“デジタル世代の作品に期待” 3人の版画作家、南島原市が招待 廃校で創作活動、AIR事業再開

独自のテーマで創作に励む(右から)横山さん、山下さん、日髙さん=南島原市、アートビレッジ・シラキノ

 国内外の版画作家を地元に招待し、芸術活動を支援する長崎県南島原市の「アーティスト・イン・レジデンス(AIR)」事業が今夏、1年ぶりに再開し、3人が同市南有馬町の滞在型交流拠点施設「アートビレッジ・シラキノ」(旧白木野小校舎)で創作に励んでいる。
 同市は戦国時代、日本で初めての銅版画が制作された土地とされる。
 2018年に始まったAIR事業は今年で6回目。作家はその土地の文化や歴史に触れ、住民と接する中で、新たな作品の創造を目指す。受け入れ側は作家の創作活動を通じて地域の魅力を再発見できるなど、双方にメリットがある。これまで計13人を招いた。巣立った作家の中には、その後、国際的な芸術家として活躍している人もいる。

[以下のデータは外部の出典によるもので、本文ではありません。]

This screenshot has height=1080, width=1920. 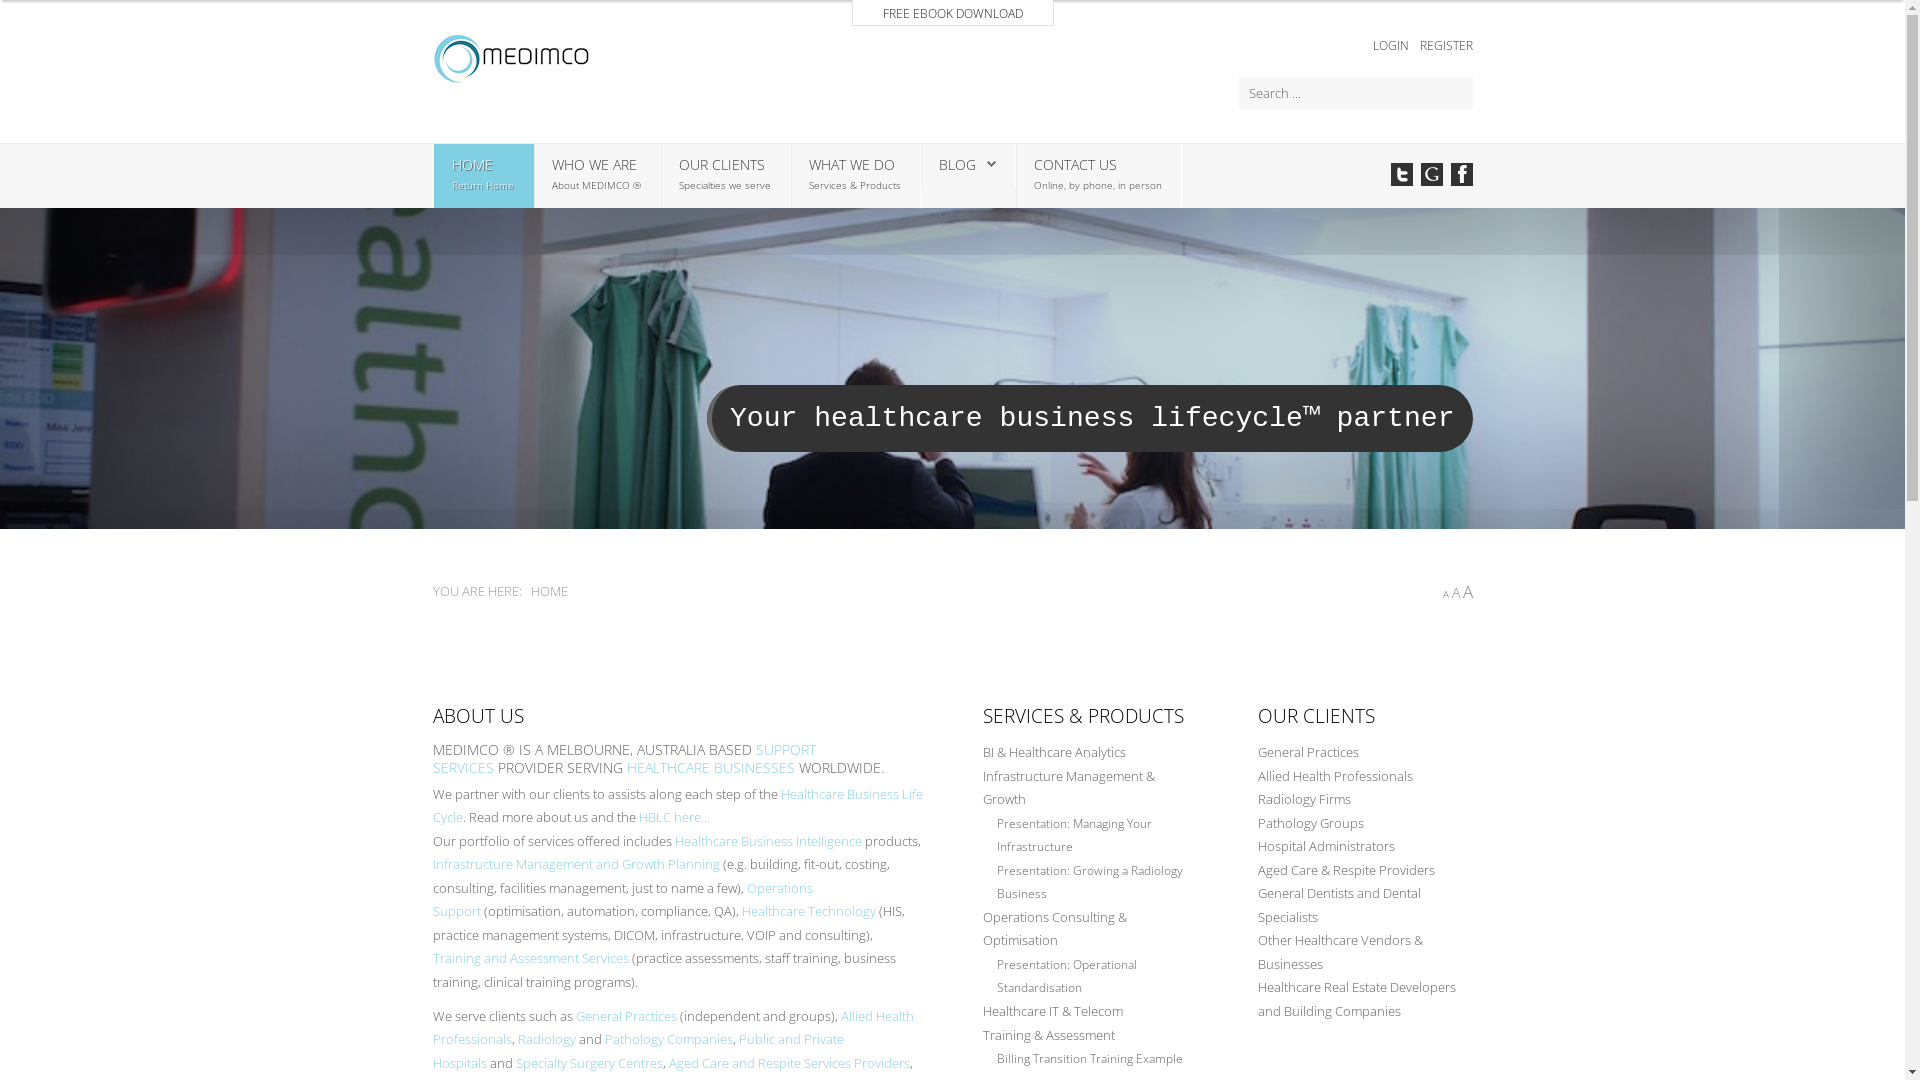 I want to click on 'Training and Assessment Services', so click(x=529, y=956).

 今回は一般公募で、横山麻衣さん(32)=神奈川県=、山下拓也さん(34)=三重県=、日髙衣紅さん(32)=千葉県=が選ばれた。来月30日まで滞在し、創作活動のほか、ワークショップやギャラリートーク、成果展をする。
 横山さんは「闇の中に都会にない深さ、美しさを感じる」、日髙さんは「工房の窓から見える有明海と棚田のコントラストが素晴らしい」と南島原の自然に魅了された様子。山下さんは「ここでしか学ぶことのできないキリスト史や印刷技術を吸収して、作品に表現したい」と抱負を語った。
 東京の版画家で、同施設教育普及係の池田俊彦さん(42)は「3人とも地域に溶け込もうとフィールドワークに意欲的。多くの方が版画と言えば、木版画を想像されると思うが、今回はデジタル世代の版画作家の作品を通じて版画の現代性が垣間見られると思う」と期待を寄せた。